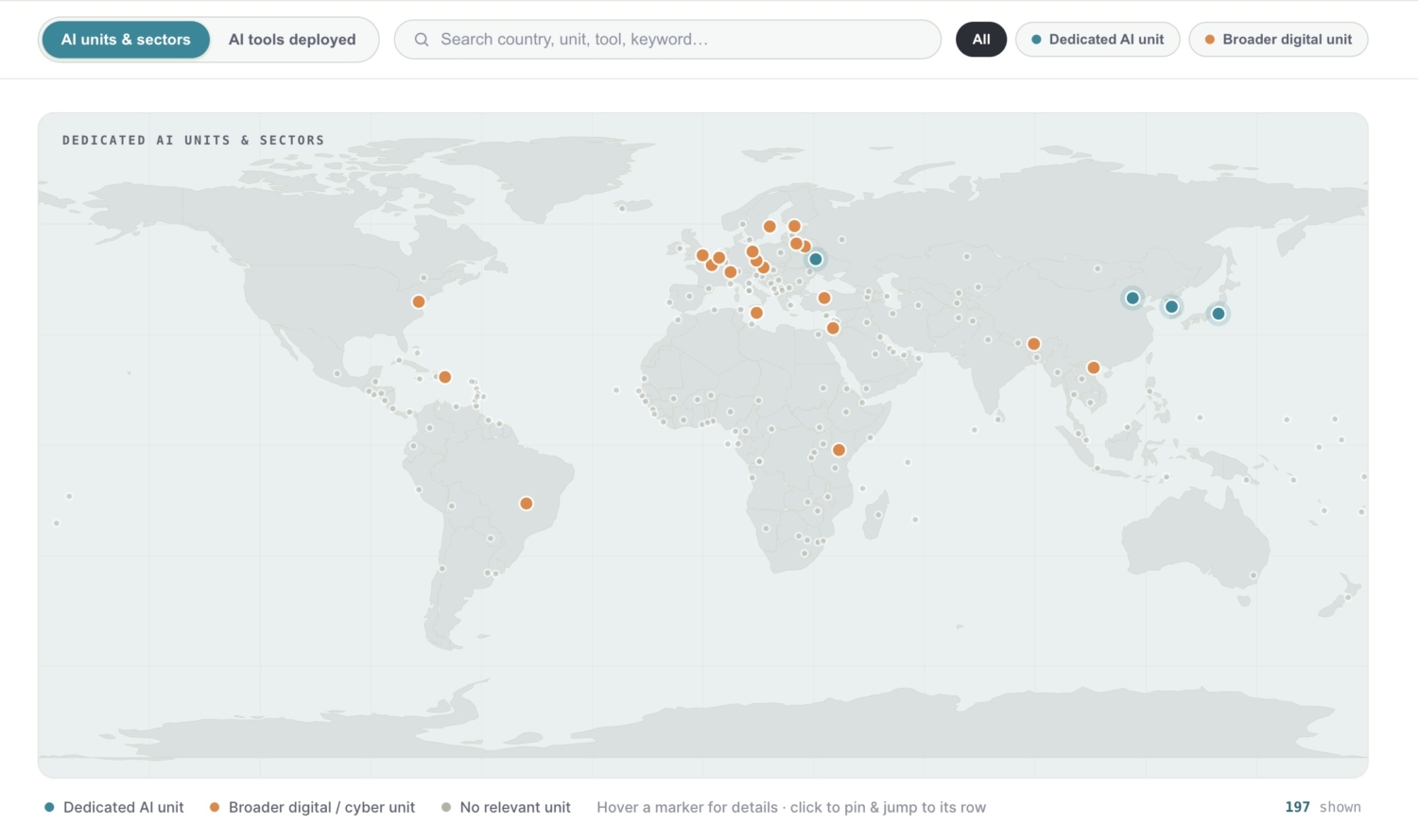Click the teal marker over South Korea
The height and width of the screenshot is (840, 1418).
click(x=1171, y=306)
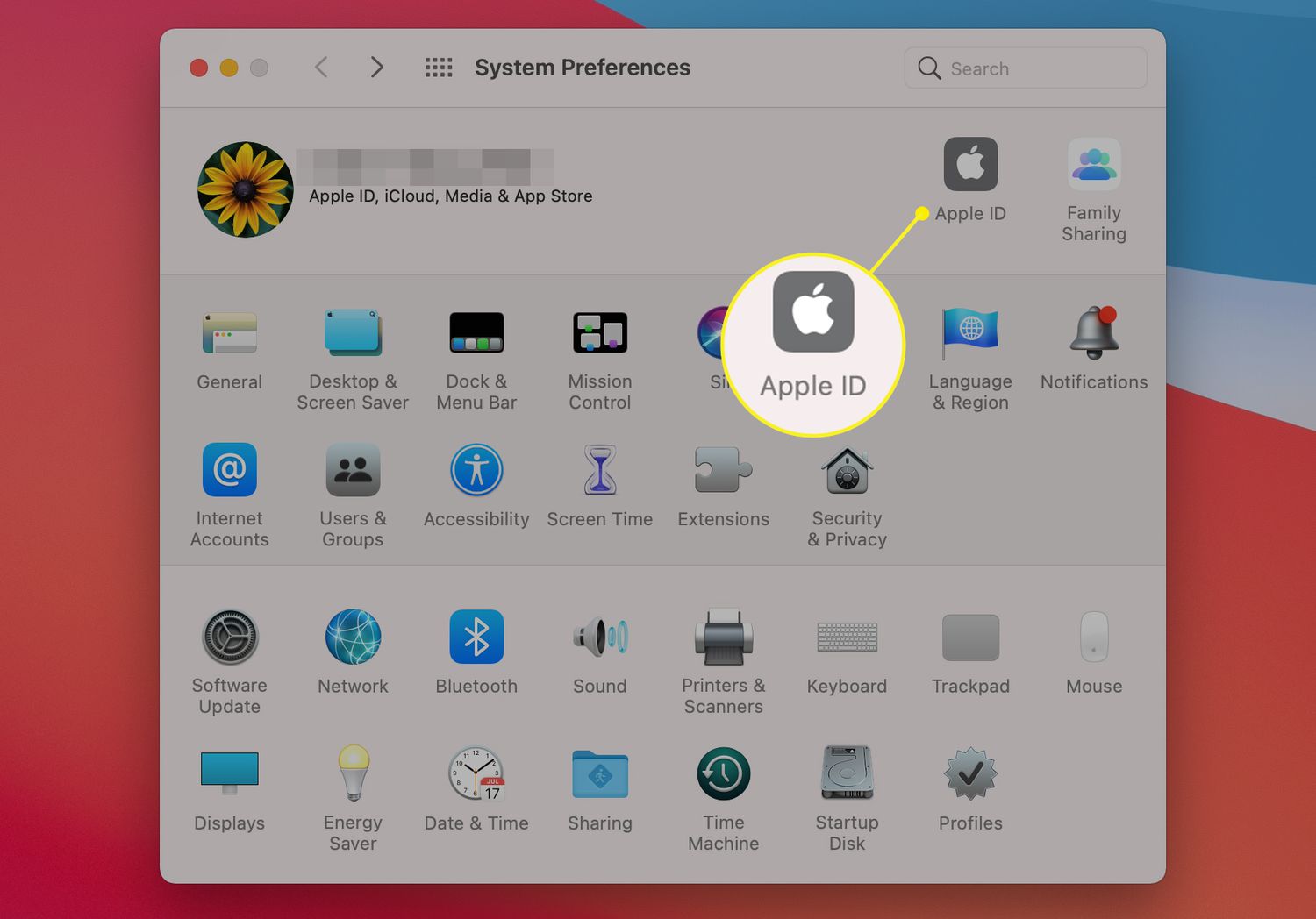Click the Screen Time hourglass icon
Image resolution: width=1316 pixels, height=919 pixels.
(x=600, y=472)
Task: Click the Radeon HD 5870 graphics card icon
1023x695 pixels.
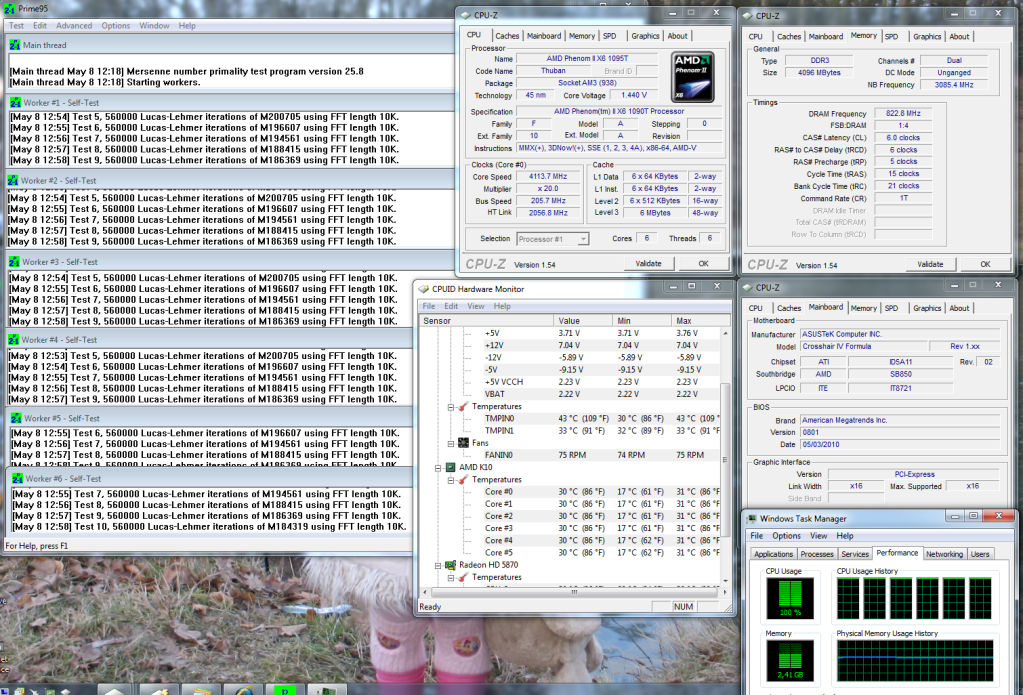Action: point(450,565)
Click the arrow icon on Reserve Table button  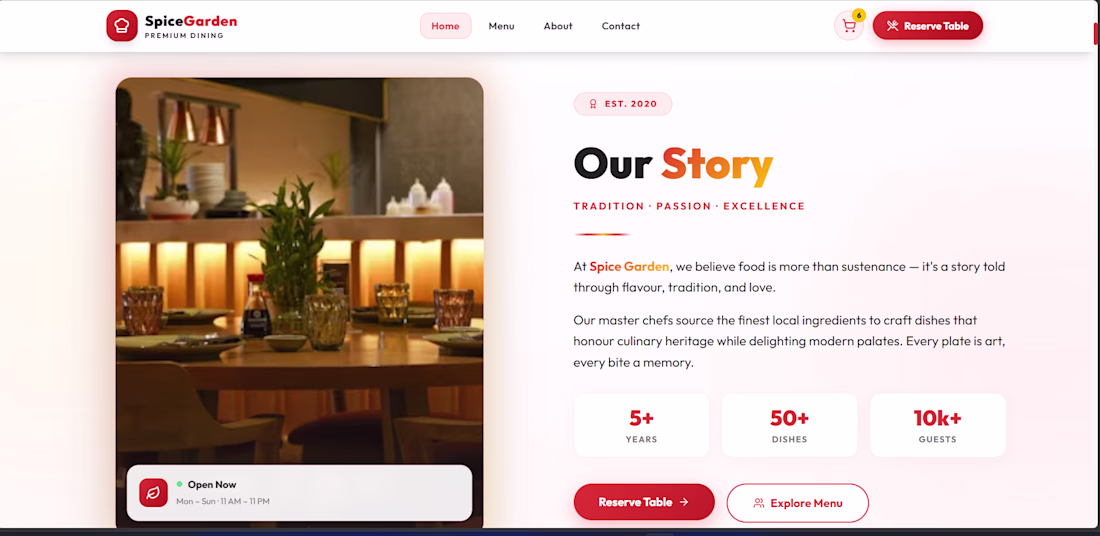(x=684, y=502)
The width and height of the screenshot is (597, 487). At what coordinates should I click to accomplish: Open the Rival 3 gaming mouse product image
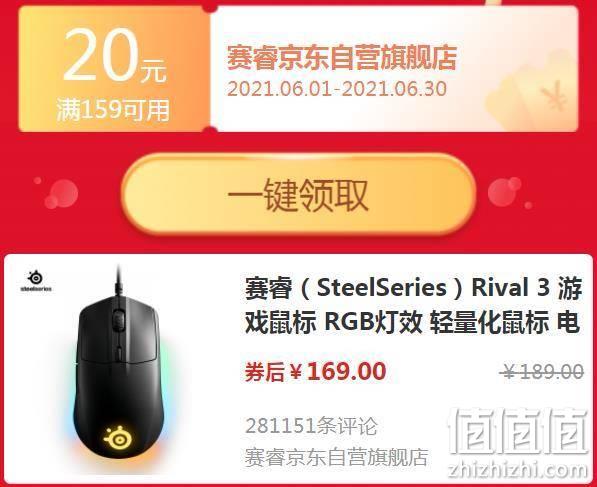(119, 366)
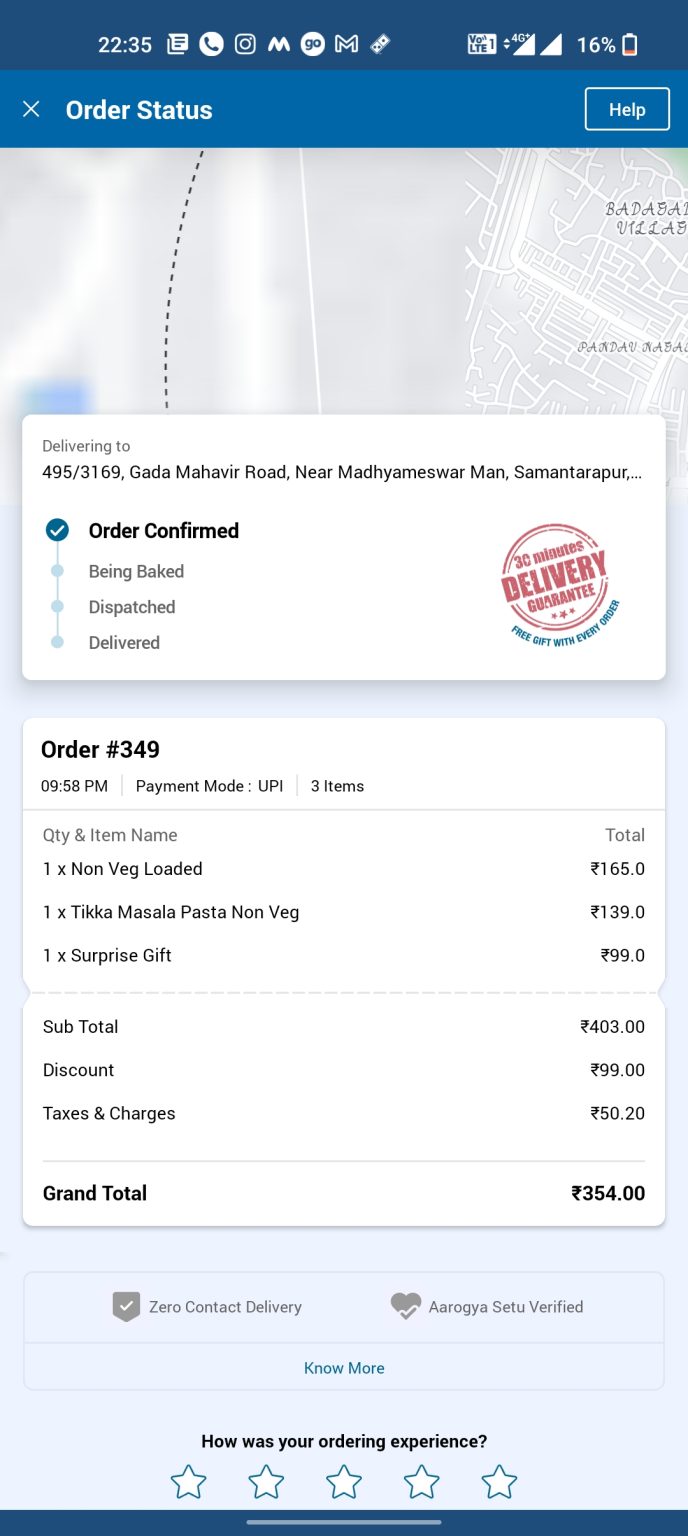The image size is (688, 1536).
Task: Open Help from the top bar
Action: (x=627, y=109)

- [WHAT YOU NEED TO DO]: Leave the pictures aside and print exactly, and only, the lines from the one with "The width and" through the end of the data, both included.

- [WRITTEN RESPONSE]:
The width and height of the screenshot is (597, 487). At what coordinates should I click to accomplish: Open the Rival 3 gaming mouse product image
(119, 366)
The image size is (688, 1536).
Task: Open Help from the top bar
Action: (x=627, y=109)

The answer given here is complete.